Temple Tuesday
Every other week Amy, Owen (Branching out student) and I have been going to meet with Taihaku or Kenzan for 2 hours on Temple Tuesday! In these meetings we first bow and say a greeting then do 10 to 15 minutes of sitting meditation. We close with a bow to the mat as well as a bow to the other people in the room before venturing into the kitchen area where we discuss usually a reading from the book we are reading together Seeds of a Boundless life. This quarter we have mostly talked about having preconceptions, prejudice, and judgment and how it changes your actions and once you recognize those thoughts it is easier to dismiss them. We have also talked about the first of the four preconceptions which is refraining from harm, before this meeting we were asked to see for ourselves what refrain from harm meant to us in our lives. After the discussion time is over we go back into the main room to close with a 10 to 15 minute sitting meditation.
Reflection
At the beginning of this quarter Taihaku, our (Amy, Owen and I) Buddhist mentor had us write a letter to ourselves making promises to ourselves we wanted to keep. At our next meeting, we brought our letters and together we performed an incense ceremony over the letters we wrote and placed them under the Buddha statue in the Shao Shan Temple. In my letter I wrote to myself that I would meditate every day for at least 10 minutes and I promised that I would continue to be positive and kind to others around me. So far I have been able to do one of those things, I have been for the most part positive to others around me but I do admit sometimes I slip and have an outward negative attitude. I haven't been meditating every day for 10 minutes, more recently I have been able to but towards the middle and beginning of the quarter I would postpone it to later in the evening when I would be too tired to meditate so I would just sleep.
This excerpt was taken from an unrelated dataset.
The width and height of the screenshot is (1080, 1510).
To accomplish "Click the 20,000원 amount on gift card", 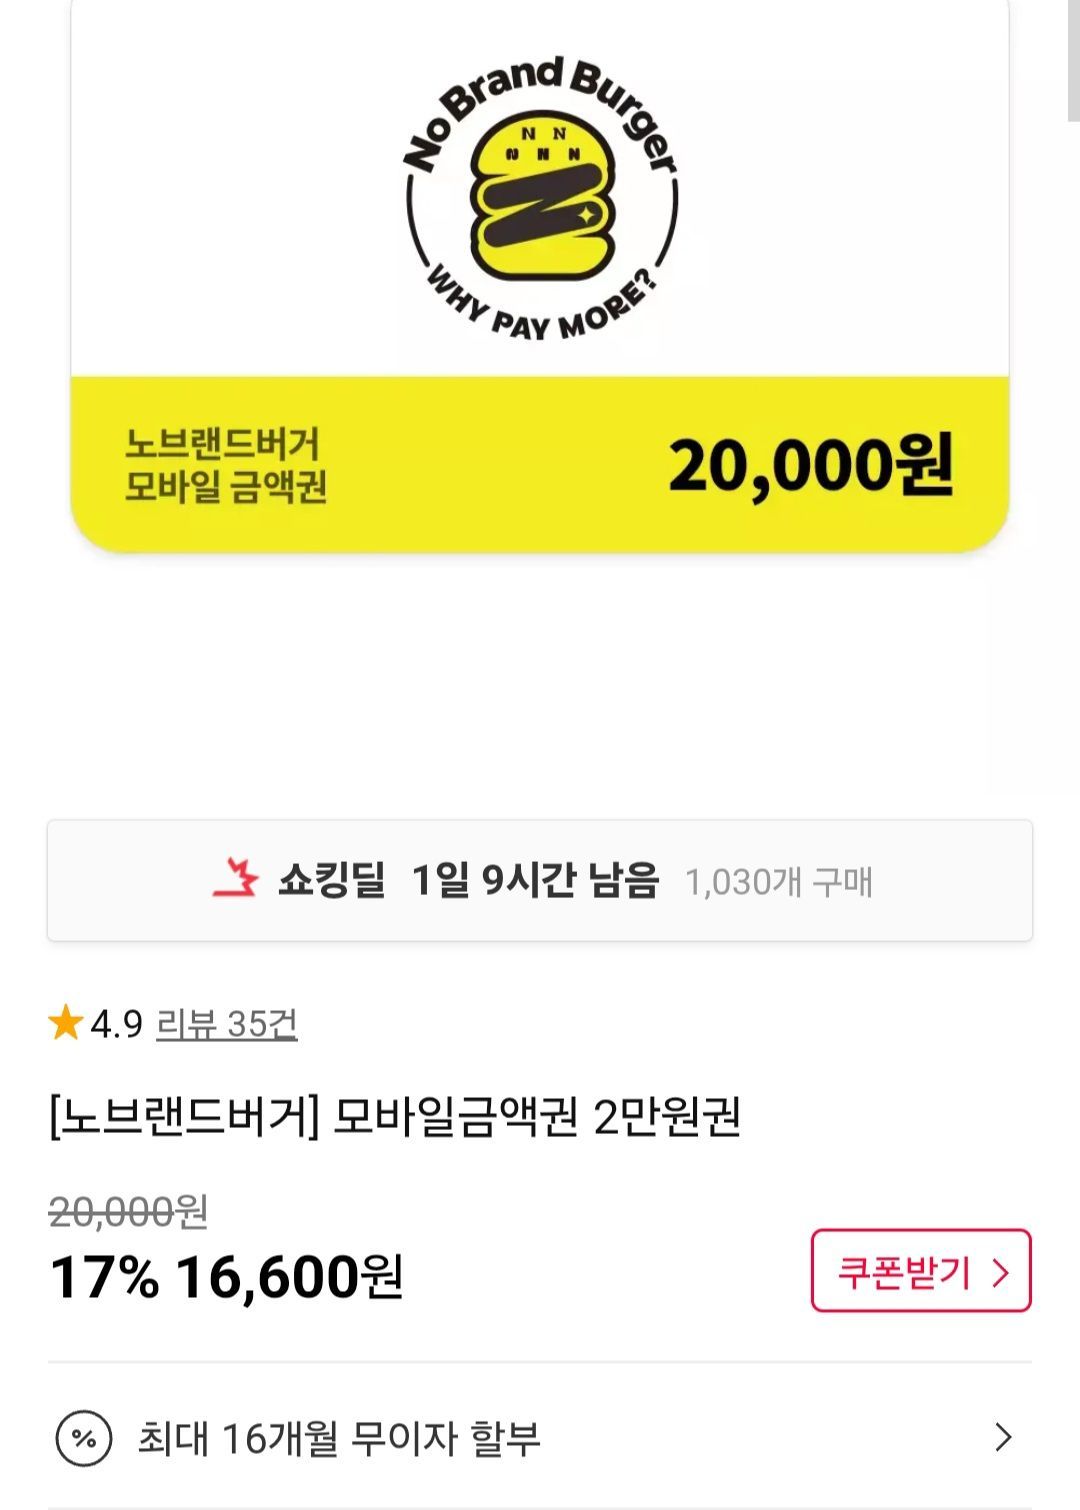I will (810, 466).
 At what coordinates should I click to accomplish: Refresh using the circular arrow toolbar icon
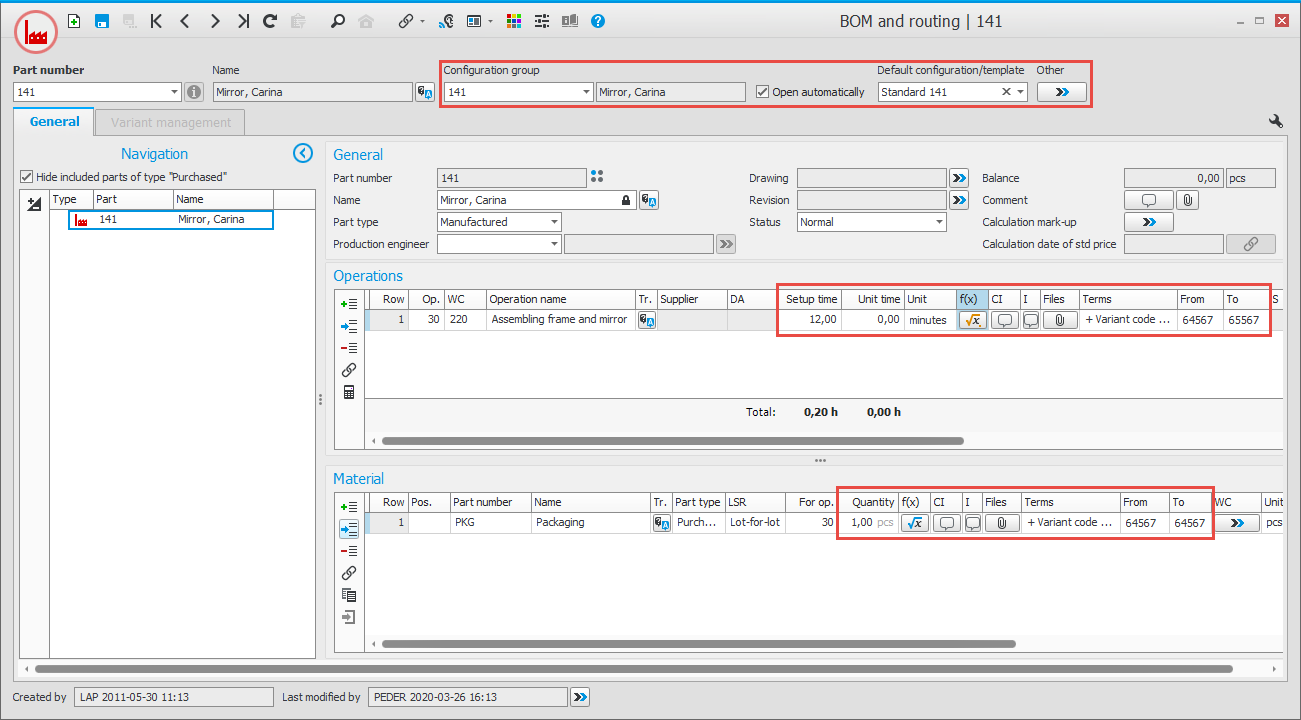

I think the thing that kept me from wanting to meditate was my idea of what meditation should be, I guess what I thought it should be is forceful suppression of any kind of thought but that is not what it is intended to be. Taihaku explained it as the appreciation of every moment in its specialness but this, this is the special moment. Meditation is a strict thing in a way but it is not something negative, recently I have found that it is a way to remind yourself that you are alive in this moment. Meditating earlier this quarter was hard for me because I didn't know how to do it, I would start getting frustrated really easily whenever a thought would pop into my head then that frustration would lead to another thought then another then another just piling until I couldn't continue. I’m not sure who said it Amy or Chris but changing your mentality by saying “I get to” instead of “I have to” makes a very large difference in meditation.I have noticed that I have subconsciously incorporated the frame of mind of Buddhism into my daily life, for example, I have found it harder to blindly stand up for something and also blindly disagree with something or someone without considering where that person came from and why. It also feels harder to get angry at people because people aren't intentionally mean or unpleasant for no reason and being able to see through that shell that people have has helped me understand people better.